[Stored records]
----------------
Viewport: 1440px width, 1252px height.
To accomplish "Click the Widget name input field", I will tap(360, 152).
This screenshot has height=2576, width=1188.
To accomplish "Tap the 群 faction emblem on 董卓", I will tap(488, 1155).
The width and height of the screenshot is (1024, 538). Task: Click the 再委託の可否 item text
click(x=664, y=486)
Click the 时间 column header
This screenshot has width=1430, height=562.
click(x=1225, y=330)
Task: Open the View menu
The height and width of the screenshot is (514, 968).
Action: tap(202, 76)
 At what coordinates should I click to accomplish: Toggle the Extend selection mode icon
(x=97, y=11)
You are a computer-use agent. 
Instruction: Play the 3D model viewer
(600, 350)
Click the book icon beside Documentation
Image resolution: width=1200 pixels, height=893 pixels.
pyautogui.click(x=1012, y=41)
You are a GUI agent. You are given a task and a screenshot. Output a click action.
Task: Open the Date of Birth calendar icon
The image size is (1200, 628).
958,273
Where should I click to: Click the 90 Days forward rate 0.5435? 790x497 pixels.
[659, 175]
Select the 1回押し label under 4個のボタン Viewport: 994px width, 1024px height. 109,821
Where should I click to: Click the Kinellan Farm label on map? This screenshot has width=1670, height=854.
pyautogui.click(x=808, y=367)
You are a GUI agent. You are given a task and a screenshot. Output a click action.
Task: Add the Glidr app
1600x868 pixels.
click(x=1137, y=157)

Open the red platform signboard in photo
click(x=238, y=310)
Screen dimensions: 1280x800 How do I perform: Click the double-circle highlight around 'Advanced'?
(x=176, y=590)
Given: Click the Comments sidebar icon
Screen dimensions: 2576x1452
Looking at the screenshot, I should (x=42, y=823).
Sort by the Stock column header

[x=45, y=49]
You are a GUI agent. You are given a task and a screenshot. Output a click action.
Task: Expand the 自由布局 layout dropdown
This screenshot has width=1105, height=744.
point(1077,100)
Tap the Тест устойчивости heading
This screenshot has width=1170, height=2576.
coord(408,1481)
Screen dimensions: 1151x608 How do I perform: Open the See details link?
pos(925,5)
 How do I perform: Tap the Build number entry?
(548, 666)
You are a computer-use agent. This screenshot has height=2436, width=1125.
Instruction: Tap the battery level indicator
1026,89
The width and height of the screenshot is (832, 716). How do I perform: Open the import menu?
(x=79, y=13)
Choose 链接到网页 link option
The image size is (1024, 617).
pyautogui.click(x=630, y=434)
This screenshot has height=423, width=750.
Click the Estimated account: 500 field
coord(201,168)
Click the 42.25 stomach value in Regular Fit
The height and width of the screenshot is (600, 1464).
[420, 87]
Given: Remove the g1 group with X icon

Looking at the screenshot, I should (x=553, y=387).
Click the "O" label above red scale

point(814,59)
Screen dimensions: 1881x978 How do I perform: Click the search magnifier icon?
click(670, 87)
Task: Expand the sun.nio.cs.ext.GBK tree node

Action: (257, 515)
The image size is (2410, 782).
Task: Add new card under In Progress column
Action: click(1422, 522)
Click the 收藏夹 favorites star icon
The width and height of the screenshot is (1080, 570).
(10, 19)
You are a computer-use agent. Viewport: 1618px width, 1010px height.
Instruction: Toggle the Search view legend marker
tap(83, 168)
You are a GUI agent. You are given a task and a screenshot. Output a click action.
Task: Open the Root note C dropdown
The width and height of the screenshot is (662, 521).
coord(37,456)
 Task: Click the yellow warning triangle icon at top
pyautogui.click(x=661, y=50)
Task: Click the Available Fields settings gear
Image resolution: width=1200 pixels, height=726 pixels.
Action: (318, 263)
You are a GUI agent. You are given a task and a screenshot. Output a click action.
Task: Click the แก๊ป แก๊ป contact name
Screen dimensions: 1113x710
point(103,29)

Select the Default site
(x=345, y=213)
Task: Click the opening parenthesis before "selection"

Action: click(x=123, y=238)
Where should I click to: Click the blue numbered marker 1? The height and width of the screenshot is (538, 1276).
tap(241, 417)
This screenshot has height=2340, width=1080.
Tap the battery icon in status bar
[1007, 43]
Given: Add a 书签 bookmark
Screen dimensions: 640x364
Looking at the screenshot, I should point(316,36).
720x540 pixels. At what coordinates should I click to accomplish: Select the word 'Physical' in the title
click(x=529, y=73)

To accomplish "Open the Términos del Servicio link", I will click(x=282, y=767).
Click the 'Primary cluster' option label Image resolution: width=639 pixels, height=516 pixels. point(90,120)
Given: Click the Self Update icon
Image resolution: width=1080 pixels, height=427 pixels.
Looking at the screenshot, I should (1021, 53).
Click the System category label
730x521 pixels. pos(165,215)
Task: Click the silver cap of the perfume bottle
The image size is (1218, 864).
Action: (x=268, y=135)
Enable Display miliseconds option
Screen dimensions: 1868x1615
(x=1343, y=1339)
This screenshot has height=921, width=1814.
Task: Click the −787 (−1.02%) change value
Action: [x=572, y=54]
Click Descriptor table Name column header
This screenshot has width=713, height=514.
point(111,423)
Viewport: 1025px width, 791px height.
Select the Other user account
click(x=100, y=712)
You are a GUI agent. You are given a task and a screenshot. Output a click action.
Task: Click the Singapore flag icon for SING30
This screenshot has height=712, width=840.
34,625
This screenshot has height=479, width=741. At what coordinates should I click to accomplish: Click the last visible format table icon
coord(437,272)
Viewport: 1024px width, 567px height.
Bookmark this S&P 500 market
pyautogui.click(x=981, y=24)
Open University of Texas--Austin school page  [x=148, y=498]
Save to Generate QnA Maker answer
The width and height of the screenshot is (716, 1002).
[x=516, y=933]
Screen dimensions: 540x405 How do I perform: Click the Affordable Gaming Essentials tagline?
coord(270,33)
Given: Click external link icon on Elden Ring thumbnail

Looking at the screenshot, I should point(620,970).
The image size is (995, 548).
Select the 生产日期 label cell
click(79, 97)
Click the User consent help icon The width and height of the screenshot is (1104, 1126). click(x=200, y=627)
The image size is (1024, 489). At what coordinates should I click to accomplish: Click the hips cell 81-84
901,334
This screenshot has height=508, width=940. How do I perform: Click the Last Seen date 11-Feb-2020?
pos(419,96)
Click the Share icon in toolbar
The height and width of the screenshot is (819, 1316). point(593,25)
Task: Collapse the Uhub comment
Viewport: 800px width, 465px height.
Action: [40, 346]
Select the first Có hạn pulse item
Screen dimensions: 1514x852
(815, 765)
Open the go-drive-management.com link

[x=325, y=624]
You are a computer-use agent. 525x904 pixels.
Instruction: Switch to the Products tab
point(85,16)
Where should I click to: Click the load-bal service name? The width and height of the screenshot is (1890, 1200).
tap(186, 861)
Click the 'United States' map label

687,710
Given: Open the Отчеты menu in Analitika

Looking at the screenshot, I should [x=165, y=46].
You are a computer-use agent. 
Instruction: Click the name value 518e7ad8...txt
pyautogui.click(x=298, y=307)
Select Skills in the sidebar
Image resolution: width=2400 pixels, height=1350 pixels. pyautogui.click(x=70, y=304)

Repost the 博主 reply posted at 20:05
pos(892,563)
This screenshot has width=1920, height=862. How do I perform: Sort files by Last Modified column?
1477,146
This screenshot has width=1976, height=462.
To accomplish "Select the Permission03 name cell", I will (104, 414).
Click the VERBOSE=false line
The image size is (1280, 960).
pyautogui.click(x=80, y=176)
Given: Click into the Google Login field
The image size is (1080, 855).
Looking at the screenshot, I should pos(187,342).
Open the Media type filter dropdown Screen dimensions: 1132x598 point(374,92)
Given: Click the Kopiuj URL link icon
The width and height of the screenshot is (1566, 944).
----------------
* Task details: Reproduce the lines from the one with "Select Skills in the sidebar" to the end of the data exactly, leaving out every earlier line.

* Response to this task:
Select Skills in the sidebar
Image resolution: width=2400 pixels, height=1350 pixels. pyautogui.click(x=70, y=304)

Repost the 博主 reply posted at 20:05
pos(892,563)
This screenshot has width=1920, height=862. How do I perform: Sort files by Last Modified column?
1477,146
This screenshot has width=1976, height=462.
To accomplish "Select the Permission03 name cell", I will (104, 414).
Click the VERBOSE=false line
The image size is (1280, 960).
pyautogui.click(x=80, y=176)
Given: Click into the Google Login field
The image size is (1080, 855).
Looking at the screenshot, I should pos(187,342).
Open the Media type filter dropdown Screen dimensions: 1132x598 point(374,92)
Given: Click the Kopiuj URL link icon
The width and height of the screenshot is (1566, 944).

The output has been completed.